-Así es, señorita; pero ¿qué importa eso? Una buena manta basta para preservar del viento y de la lluvia y queda uno resarcido con creces de los inconvenientes y de los riesgos a que se expone. ¿Hay algo más admirable que una tempestad? Yo las he visto de todos géneros, desde los huracanes de nieve, en las regiones polares, hasta los tifones de las Indias, las temibles marejadas de las Antillas los ciclones del Senegal; y no hay nada capaz, como estas perturbaciones, de recordar el poder de Dios y la debilidad humana. ¿Acaso no está siempre nuestra vida en manos de la Providencia?... Mire usted -agregó, señalando un punto poco distante en la línea del acantilado -allí abajo, practicando una ronda nocturna el año pasado, me sorprendió repentinamente un torbellino espantoso y me sentí arrastrado treinta o cuarenta pasos, sin que mis pies tocasen apenas la tierra. Levantando y cayendo, no estaba seguro de que la tromba no me lanzase hacia el mar; sin embargo, no experimenté pavor en aquel instante de peligro, considerando que nada sucede sin la voluntad del que manda en los vientos y en las olas.
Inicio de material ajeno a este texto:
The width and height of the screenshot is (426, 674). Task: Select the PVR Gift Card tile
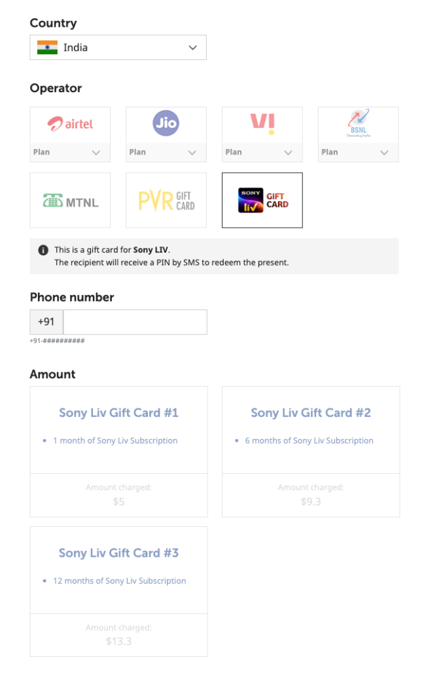(x=166, y=200)
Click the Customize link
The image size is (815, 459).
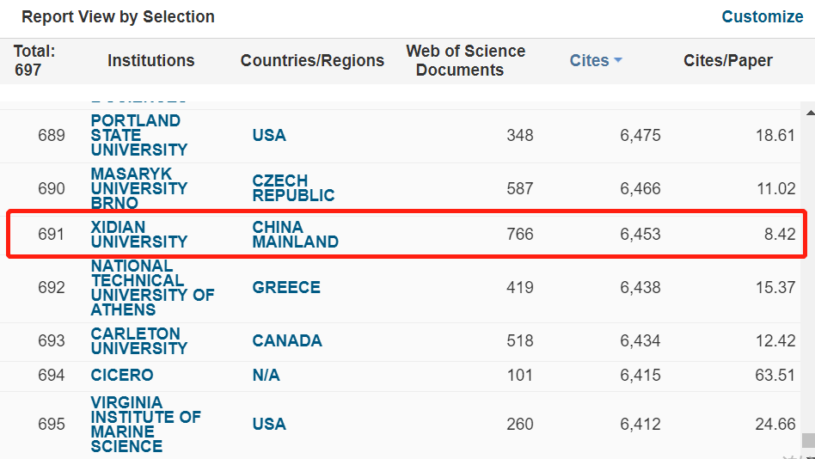click(762, 16)
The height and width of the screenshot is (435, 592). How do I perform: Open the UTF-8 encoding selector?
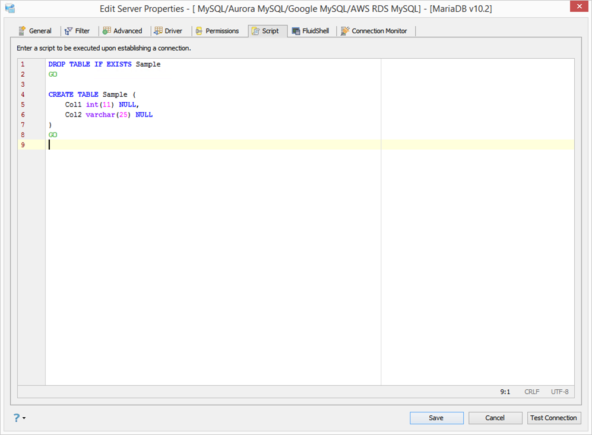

Pero reflexionaba en mi interior: «Si yo fuera el monarca más poderoso del mundo, en lugar de un pobre aduanero, ¿hubiera tenido más fuerza para luchar aisladamente contra la tormenta y para resistirla?
-Bien me acuerdo de aquella noche tío -exclamó Juana. -Cuando volvió usted a casa por la mañana llevaba usted la manta hecha jirones y el rostro ensangrentado.
-¡Bah! unos arañazos... Dios sabía que aun podía ser útil a tu madre y a ti, y protegió milagrosamente mi vida en aquel trance.
Juana oprimió entre las suyas la gruesa y callosa mano de su tío.
-Por supuesto, señor Maillard -repuso la señorita de Sergey, con ligereza tal vez afectada ¿supongo que esos en sueños, esas contemplaciones, esas preferencias por las convulsiones de la Naturaleza que le confieso que a mí no me entusiasman, no le distraerán de su misión de impedir el contrabando?
El aduanero no se mostró enojado ni sorprendido, al verse llamado bruscamente a lo prosaico de su posición, y contestó con naturalidad:
-El contrabando es poco activo en estos sitios, señorita; si se hiciera en la comarca no podría efectuarse más que con objetos de pequeño volumen y únicamente en los puertos, donde la vigilancia es más rigurosa que en estos riscos infranqueables. Es cierto que suelen encontrarse a lo largo de la costa senderos como éste -y señaló una especie de escalera practicada en una hendidura de la roca -pero los conocemos, y sería difícil burlarnos. Este que ve usted, al que llamamos la Cuesta Verde ha dado ya bastante quehacer a mis camaradas de puesto y a mí. Se ha pensado varias veces en suprimirle lo cual no costaría gran trabajo, porque bastarían unos cuantos golpes de azada para imposibilitar en absoluto el acceso; pero yo me he opuesto siempre a reclamar la adopción de esta medida. Este camino evita un largo rodeo a las gentes del país, y, además, puede salvar la vida a cualquier imprudente que se deje sorprender por la marea alta.
Leona se inclinó, para ver el sendero de que hablaba Maillard, y retrocedió espantada.
-¿A eso llama usted camino? -preguntó. -¿Hay ser humano que se aventure a subir o bajar por esa escarpadura?